Identity Synchronization for Windows が SSL 接続を確立しようとすると、コネクタは、サーバーのホスト名が SSL ネゴシエーションフェーズ中にサーバーによって提示された証明書内のホスト名と一致することを確認します。ホスト名が一致しない場合、コネクタは接続の確立を拒否します。
Identity Synchronization for Windows 設定ファイルのディレクトリソースのホスト名は、そのディレクトリソースで使用される証明書に組み込まれたホスト名と常に一致する必要があります。
ldapsearch を次のように使用して、ホスト名が一致することを確認できます。
/var/mps/serverroot/shared/bin/ldapsearch.exe -Z -P /var/opt/SUNWisw/etc/CNN100 -3 -h host2.example.com -p 636 -s base -b "" "(objectclass=*)" |
ldapsearch コマンド行に指定したホストと証明書に組み込まれたホスト名が同じでない場合は、次のエラーメッセージが表示されます。
ldap_search: Can't contact LDAP server SSL error -12276 (Unable to communicate securely with peer: requested do main name does not match the server's certificate.) |
ホスト名が一致する場合、ldapsearch コマンドは成功し、ルート DSE の内容が表示されます。

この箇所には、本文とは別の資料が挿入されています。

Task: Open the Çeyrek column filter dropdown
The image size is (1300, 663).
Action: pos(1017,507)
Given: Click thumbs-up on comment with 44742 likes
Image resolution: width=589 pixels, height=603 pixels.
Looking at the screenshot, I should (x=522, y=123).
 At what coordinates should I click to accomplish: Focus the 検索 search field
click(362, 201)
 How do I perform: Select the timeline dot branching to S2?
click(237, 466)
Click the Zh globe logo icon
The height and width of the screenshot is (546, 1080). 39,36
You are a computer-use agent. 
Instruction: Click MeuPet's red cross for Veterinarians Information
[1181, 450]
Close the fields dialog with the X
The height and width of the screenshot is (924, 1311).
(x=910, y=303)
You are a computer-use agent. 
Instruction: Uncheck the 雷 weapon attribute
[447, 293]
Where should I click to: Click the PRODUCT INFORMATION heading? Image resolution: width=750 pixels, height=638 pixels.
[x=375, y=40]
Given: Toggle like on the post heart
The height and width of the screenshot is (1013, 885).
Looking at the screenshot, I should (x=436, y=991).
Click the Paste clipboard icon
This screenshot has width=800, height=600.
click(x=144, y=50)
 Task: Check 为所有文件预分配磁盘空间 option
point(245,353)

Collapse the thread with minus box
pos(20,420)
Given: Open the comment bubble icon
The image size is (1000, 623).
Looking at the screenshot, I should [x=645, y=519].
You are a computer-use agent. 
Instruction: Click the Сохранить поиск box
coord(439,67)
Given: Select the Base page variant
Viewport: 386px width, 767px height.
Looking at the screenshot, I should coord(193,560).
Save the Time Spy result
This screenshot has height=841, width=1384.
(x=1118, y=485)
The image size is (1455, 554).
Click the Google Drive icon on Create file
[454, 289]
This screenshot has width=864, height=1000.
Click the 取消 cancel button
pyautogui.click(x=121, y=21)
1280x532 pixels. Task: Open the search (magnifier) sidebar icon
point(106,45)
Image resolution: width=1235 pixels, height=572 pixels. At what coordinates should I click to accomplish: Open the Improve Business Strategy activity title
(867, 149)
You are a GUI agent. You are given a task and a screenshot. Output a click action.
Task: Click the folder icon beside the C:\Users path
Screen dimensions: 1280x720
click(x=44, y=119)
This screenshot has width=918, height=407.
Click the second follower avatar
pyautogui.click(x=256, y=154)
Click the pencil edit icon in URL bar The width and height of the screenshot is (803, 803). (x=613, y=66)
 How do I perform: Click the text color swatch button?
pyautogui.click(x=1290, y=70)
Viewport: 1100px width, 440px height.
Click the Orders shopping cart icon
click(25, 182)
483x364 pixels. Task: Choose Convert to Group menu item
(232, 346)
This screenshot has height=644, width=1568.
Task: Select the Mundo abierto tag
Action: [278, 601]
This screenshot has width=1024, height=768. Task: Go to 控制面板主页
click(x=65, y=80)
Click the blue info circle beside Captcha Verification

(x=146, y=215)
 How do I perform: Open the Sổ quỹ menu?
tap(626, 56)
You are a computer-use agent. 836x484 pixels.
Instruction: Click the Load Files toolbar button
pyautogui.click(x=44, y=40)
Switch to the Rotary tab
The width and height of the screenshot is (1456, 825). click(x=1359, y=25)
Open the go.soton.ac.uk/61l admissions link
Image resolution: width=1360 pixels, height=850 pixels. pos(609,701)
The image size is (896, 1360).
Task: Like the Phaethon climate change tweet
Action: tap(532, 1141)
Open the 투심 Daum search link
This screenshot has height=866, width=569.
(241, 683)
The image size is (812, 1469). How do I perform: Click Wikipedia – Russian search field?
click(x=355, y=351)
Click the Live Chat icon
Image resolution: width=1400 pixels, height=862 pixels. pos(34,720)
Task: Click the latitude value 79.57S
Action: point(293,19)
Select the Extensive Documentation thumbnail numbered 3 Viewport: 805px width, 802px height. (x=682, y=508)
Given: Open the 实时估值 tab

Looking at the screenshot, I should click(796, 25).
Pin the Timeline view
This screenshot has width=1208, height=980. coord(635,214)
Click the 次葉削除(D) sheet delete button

サーバーの証明書が期限切れになると、次のメッセージがログに表示されます。
[06/Oct/2006:14:06:47.130 -0600] INFO 20 CNN100 host1 "failed to open connection to ldaps://host2.example.com:636, error(91): Cannot connect to the LDAP server, reason: SSL_ForceHandshake failed: (-8181) Peer's Certificate has expired." |
このメッセージがログファイルにある場合は、サーバーに新しい証明書を発行する必要があります。
Active Directory ドメインコントローラは、フォレスト内のすべてのドメインからのオブジェクトを格納するグローバルカタログサーバーです。Active Directory ドメインコントローラをバックアップファイルから復元した場合、いくつかのカウンタはリセットされません。すべてのカウンタが適切にリセットされるようにするには、Active Directory ドメインコントローラを復元したあとですべてのユーザーを再同期します。